Grzegorz’s recent show is a collaboration of sculptures with wood, inspired by the workers in the ceramic factories, who created their own inspired creative works after hours. It is all quite coincidental, he tells me, he discovered these plates and vases that reminded him of his own work and a ‘pikasiaki’ style, a modern Polish term derived from Picasso. The artists were overlooked and not famous names, and if anything were embarrassed by the works, he emphasises. The collaboration is an embrace of these unrecognised creatives that are not part of the establishment, the art scene. As Grzegorz explains, the subject matter discusses the environment of collectors and the art world, who decides?
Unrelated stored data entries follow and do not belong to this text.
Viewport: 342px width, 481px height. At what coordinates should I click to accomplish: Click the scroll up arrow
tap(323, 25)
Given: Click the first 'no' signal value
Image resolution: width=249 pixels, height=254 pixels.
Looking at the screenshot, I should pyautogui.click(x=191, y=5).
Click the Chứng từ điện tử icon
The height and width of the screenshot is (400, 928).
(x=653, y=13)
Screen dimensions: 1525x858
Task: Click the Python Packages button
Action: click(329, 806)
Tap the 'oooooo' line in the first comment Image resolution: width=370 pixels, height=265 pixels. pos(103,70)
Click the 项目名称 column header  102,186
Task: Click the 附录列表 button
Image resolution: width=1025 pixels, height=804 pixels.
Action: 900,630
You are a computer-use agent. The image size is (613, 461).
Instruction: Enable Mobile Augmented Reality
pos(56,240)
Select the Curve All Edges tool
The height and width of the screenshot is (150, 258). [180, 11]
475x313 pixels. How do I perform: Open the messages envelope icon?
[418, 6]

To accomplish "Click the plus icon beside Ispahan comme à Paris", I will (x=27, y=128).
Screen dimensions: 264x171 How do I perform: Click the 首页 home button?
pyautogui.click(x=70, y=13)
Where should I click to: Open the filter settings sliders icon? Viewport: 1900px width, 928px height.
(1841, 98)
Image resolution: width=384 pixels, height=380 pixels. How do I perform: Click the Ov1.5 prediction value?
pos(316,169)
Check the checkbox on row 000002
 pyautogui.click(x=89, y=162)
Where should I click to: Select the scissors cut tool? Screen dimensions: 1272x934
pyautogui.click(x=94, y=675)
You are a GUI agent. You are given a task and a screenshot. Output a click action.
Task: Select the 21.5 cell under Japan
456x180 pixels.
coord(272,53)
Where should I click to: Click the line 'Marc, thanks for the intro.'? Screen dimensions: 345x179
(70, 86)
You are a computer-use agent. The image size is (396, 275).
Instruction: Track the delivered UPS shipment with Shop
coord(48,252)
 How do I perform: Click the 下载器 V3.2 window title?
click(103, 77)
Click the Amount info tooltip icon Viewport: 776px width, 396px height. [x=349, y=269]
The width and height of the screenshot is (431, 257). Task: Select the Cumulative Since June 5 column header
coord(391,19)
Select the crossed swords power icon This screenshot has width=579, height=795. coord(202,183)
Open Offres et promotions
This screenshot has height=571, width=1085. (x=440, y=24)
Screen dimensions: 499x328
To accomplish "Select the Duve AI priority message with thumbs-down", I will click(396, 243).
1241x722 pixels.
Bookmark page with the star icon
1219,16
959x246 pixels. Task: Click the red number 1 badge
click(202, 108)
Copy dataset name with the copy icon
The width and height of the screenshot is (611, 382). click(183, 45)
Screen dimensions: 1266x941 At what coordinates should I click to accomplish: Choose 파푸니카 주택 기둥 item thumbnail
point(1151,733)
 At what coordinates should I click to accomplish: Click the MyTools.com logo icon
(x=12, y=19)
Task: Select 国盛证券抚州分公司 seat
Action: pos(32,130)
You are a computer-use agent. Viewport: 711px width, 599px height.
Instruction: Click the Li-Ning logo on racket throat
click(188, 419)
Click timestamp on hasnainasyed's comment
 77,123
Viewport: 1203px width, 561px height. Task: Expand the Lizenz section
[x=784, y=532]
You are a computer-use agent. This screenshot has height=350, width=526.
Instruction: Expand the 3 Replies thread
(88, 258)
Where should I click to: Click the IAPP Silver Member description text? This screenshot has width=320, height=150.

He emphasises to me wryly. However his works are inspired by the pop art cultures, from Graffiti art, and artists such as Bacon, sculptor Alexander Calder, or the American painter Helen Frankenthaler. Then when I asked him, if he could have one painting, what would it be, he told me Origin of the World by Gustav Courbet, describing seeing it in the D`Orsay Museum, what astounded him though was how most people were too afraid to look at it.
He has exhibited his works at the CCA Ujazdowski Castle in Warsaw, the MOCAK Museum of Contemporary Art, the FAIT and AS galleries in Krakow and the Polish Institute in Vienna, LeGuern Gallery in Warsaw, the FAIT , UFO and AS galleries in Krakow and the Polish Institute in Vienna. He lives and works in Krakow.